Sixth edition of Aurat March to be held at Karachi’s Burns Garden on Sunday

KARACHI: Unlike other parts of the country, the sixth edition of Aurat March will be held on March 12 in Karachi at Burns Gardens, organisers announced on Wednesday.

According to Hum Aurtein, the organisers of the march, the reason for holding it later than usual, and not on International Women’s Day, was to avoid inconveniencing those who work as daily wage earner.

Speaking at a packed-to-capacity press conference at the Karachi Press Club on Wednesday, classical dancer, social activist and one of the organisers Sheema Kermani said that they didn’t want to hurt anyone’s income by holding the event on a weekday.

“Holding the Aurat March on a Sunday is better for working class communities as they won’t have to miss out on a day of wages,” she said.

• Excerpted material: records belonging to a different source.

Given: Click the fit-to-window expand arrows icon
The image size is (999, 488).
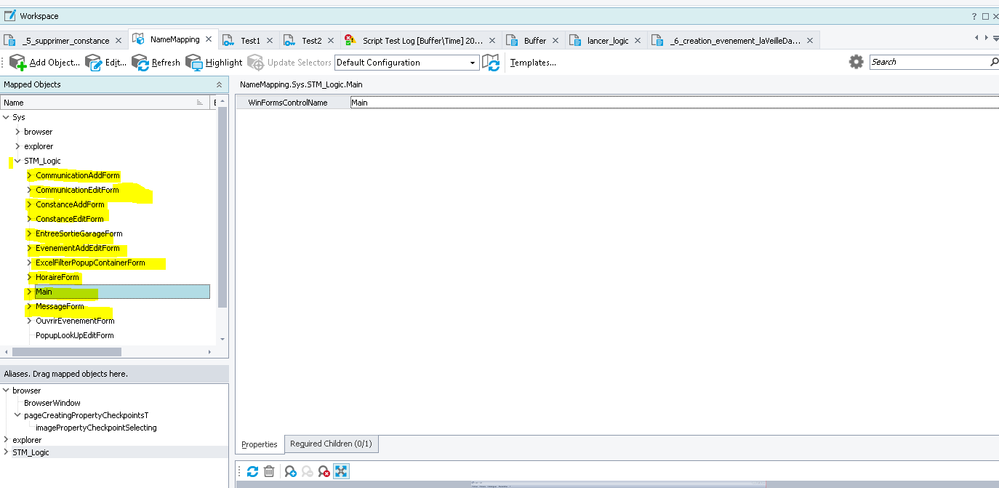Looking at the screenshot, I should (341, 471).
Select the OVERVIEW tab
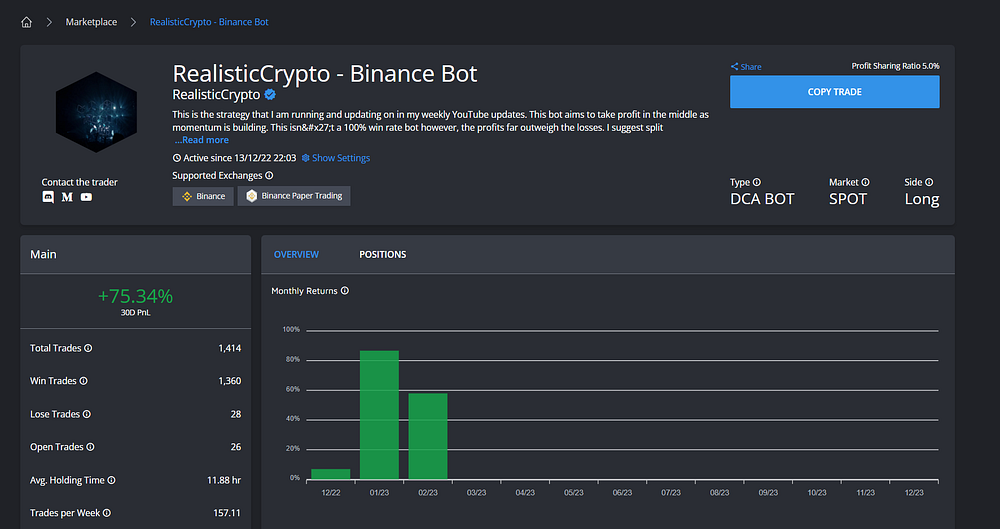 coord(297,255)
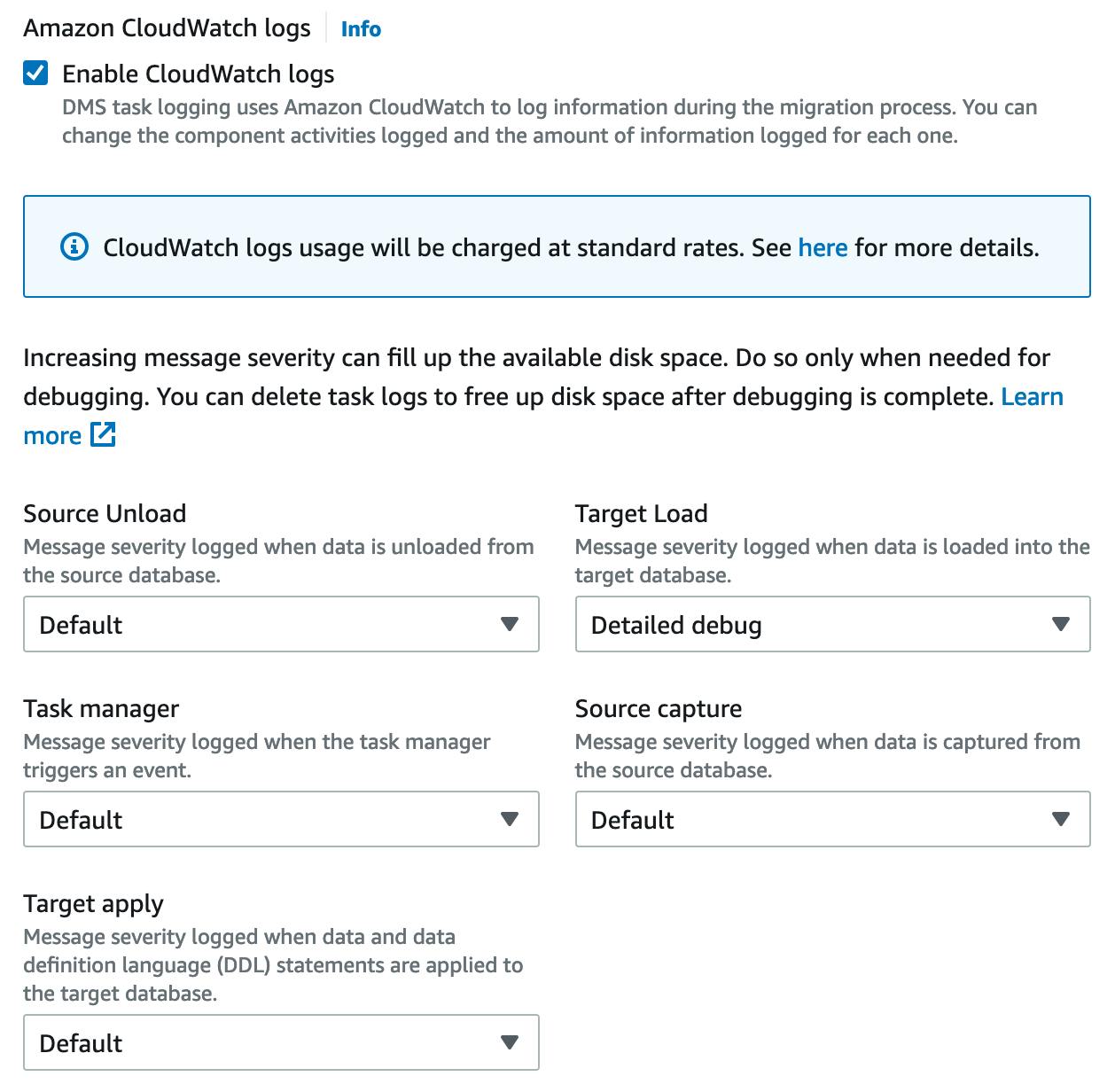Follow the here link for pricing details
The height and width of the screenshot is (1092, 1115).
(x=822, y=247)
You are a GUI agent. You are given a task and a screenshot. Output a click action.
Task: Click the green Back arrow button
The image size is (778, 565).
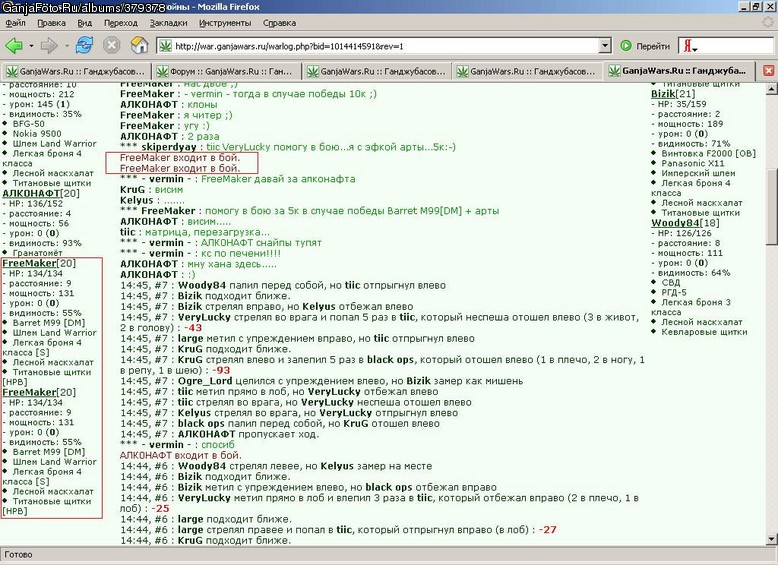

Pastor Ghazala Shafique spoke about the various reasons that bring people together at the Aurat March. She also spoke about forced conversions.

“It is a crime,” she said. “The girls said to convert to Islam to get married to Muslim husbands need to be mentally mature before taking such a step and the law enforcement agencies need to be sensitised about this matter. The state must ensure the safety of our daughters,” she said.

Rita, the mother of young teenager Arzoo who was married by her 45-year-old neighbour, also appealed to the government to look into the matter of forced conversion of little girls.

Najma Maheshwar, a worker representing the Hindu community, said that the Hindu community in Sindh have been living here since even before the creation of Pakistan. “And after the partition, we remained living here and accepted the creation of Pakistan wholeheartedly. Pakistan should also accept us,” she said.

She added that most people from her community were uneducated due to which they have to do hard labour. “We used to get Rs500 as our daily wage 10 years ago. And today it is the same despite inflation,” she shared sadly.

Sammi Deen Baloch said that earlier there used to be their fathers, brothers and husbands joining the list of missing persons but now there are Baloch women going missing also.

Maria Yaqub of the Gujjar Nullah affectees was there, too. She lamented how the plight of women who became homeless with their families was ignored by many. “Our privacy is hurt. Pregnant women in our community have been pushed and kicked around as they tried to stop the bulldozers and they have had miscarriages,” she said.

Representing the transgender community, Shahzadi Rai said that their biggest issue is fighting for their identity. “What to talk about getting a decent job, after it was said that we are kafir, people even stopped giving us alms,” Shahzadi pointed out.

“Please do not make changes to the Transgender Act and please implement the 0.5 per cent job quota that was promised to us. Please also stop the hate speech against transgender community,” Shahzadi added.

Meanwhile, one of the organisers of the Aurat March read out their demands that include living wages for workers, cutting down of lavish government expenditures, relief and rehabilitation of flood victims, end of bonded labour, establishing shelters for women as well as transgender persons and an end to forced conversions.